> [Supplied text]

# Anyone got a Layland DAF 45 horsebox??



## nicola172 (23 April 2011)

Hi I am off to view a horsebox tommorrow and I have always had Fords and just wondered if anyone has had a good or bad experince with a Layland DAF 45. Can you get parts, easy to drive, common things that have gone wrong etc etc..


----------



## *hic* (23 April 2011)

I've had one for a couple of years now, I find it very nice to drive. I'm a bit out of the ordinary though in that I have mine serviced by a main dealer - probably costs a bit more than I could get it done for but it means that I can take it in at night and pick it up first thing the next day and I don't have any hassle. Mine's on a K plate, it has been commented on that it is much better to drive than the dealer would expect for a lorry of it's age, it's done plenty of miles and did it's first few hundred thousand miles as a parcelforce lorry but since it's conversion it has been well looked after and maintained, which does make a lot of difference.


----------



## spacefaer (23 April 2011)

I've got a T reg Leyland Daf 45 150 (150 bhp)

I love it - fab to drive, very stable, lots of power - can accelerate up hills with 3 horses on - parts are easy to get and my lorry man seems happy to work on it. 

I would recommend getting one with a tilt cab though, just in case you have trouble - it's a nightmare to get to the engine if you have to cut the body in two!

Mine's a very good motorway lorry - I've done lots of long distance miles in it and I find it very easy and not tiring to drive.

I find the 130 a little underpowered - but then I have big horses and would struggle with the smaller horse power.  For local trips with normal size horses, I think it would be fine


----------



## Jane_Lou (23 April 2011)

Friend has one and the engine is super, a real workhorse, she uses it every day to takde racehorses to the gallops so it works much harder than your average lorry. the only problem she has is that the cab has rotted really badly, she did look into getting a new cab which was very pricy but has now opted for a new lorry instead. She is sorry to sell it as it has been so reliable.


----------



## perfect11s (23 April 2011)

possibly the best if you are looking for a cheaper lorry, plenty of parts new or used and they are ok to drive  im just fixing one for a friend and been and got parts from a breakers 
and its ok to work on  with the tilt cab, do check for rust and avoid non tilt cabs its just not worth the hassle  or the expense .... do get it checked over before you buy, good luck


----------



## Slightly Foxed (23 April 2011)

I have a Layland Daf 150 turbo, had it for years, brilliant truck that's never let me down. <Touches wood>


----------



## Louby (23 April 2011)

I went out to buy a DAF after having had an Iveco and test drove a couple.  One was the 150 which was probably the best one I drove, shame about the rest  and the other was a 130 and I have to say I was worried how it would have been loaded as it felt gutless.  Saying that my friend had one and she loved hers.


----------



## Mrs_Wishkabibble (23 April 2011)

> [Goal A] Reproduce the horsebox thread starting with "## *hic* (23" and going on through "spacefaer (23 April 2011)", swapping "main dealer" for "local garage".
> [Goal B]
Does the horsebox thread support each statement below? Answer yes or no, and quote the words that decide it.
(i) spacefaer's lorry has 150 bhp.
(ii) Jane_Lou's friend bought a new cab for her lorry.
(iii) Louby found that the 130 felt powerful.
> [Goal C]
Use the horsebox thread to answer each question.
(i) What was *hic*'s lorry used as before its conversion?
(ii) Where did perfect11s get parts for the lorry being fixed?
(iii) What did Louby have before going out to buy a DAF?

> [Source excerpt]
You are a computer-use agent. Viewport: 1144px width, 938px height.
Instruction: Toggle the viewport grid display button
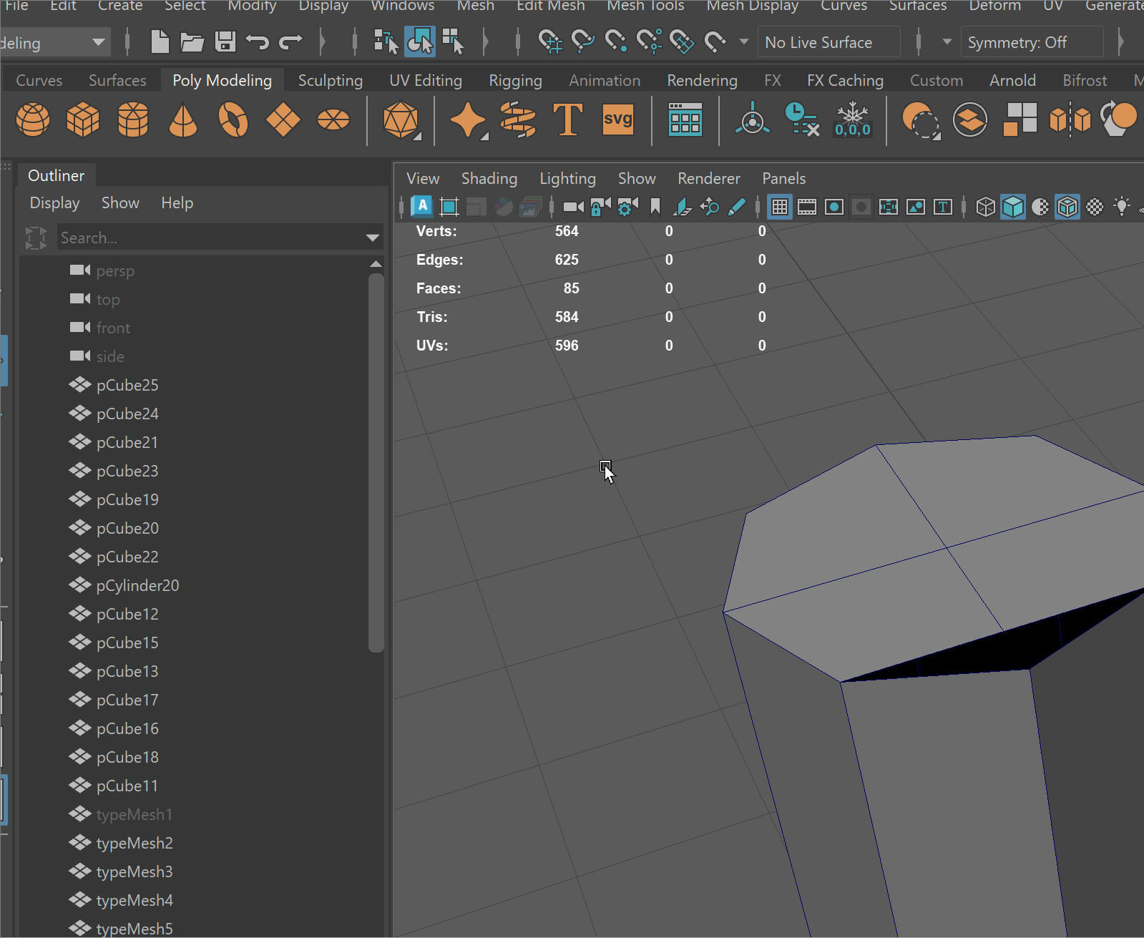pyautogui.click(x=780, y=207)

> [Task response A]
## *hic* (23 April 2011)

I've had one for a couple of years now, I find it very nice to drive. I'm a bit out of the ordinary though in that I have mine serviced by a local garage - probably costs a bit more than I could get it done for but it means that I can take it in at night and pick it up first thing the next day and I don't have any hassle. Mine's on a K plate, it has been commented on that it is much better to drive than the dealer would expect for a lorry of it's age, it's done plenty of miles and did it's first few hundred thousand miles as a parcelforce lorry but since it's conversion it has been well looked after and maintained, which does make a lot of difference.


----------



## spacefaer (23 April 2011)

> [Task response B]
(i) Yes: "I've got a T reg Leyland Daf 45 150 (150 bhp)"
(ii) No: "she did look into getting a new cab which was very pricy but has now opted for a new lorry instead"
(iii) No: "the other was a 130 and I have to say I was worried how it would have been loaded as it felt gutless"

> [Task response C]
(i) A parcelforce lorry.
(ii) From a breakers.
(iii) An Iveco.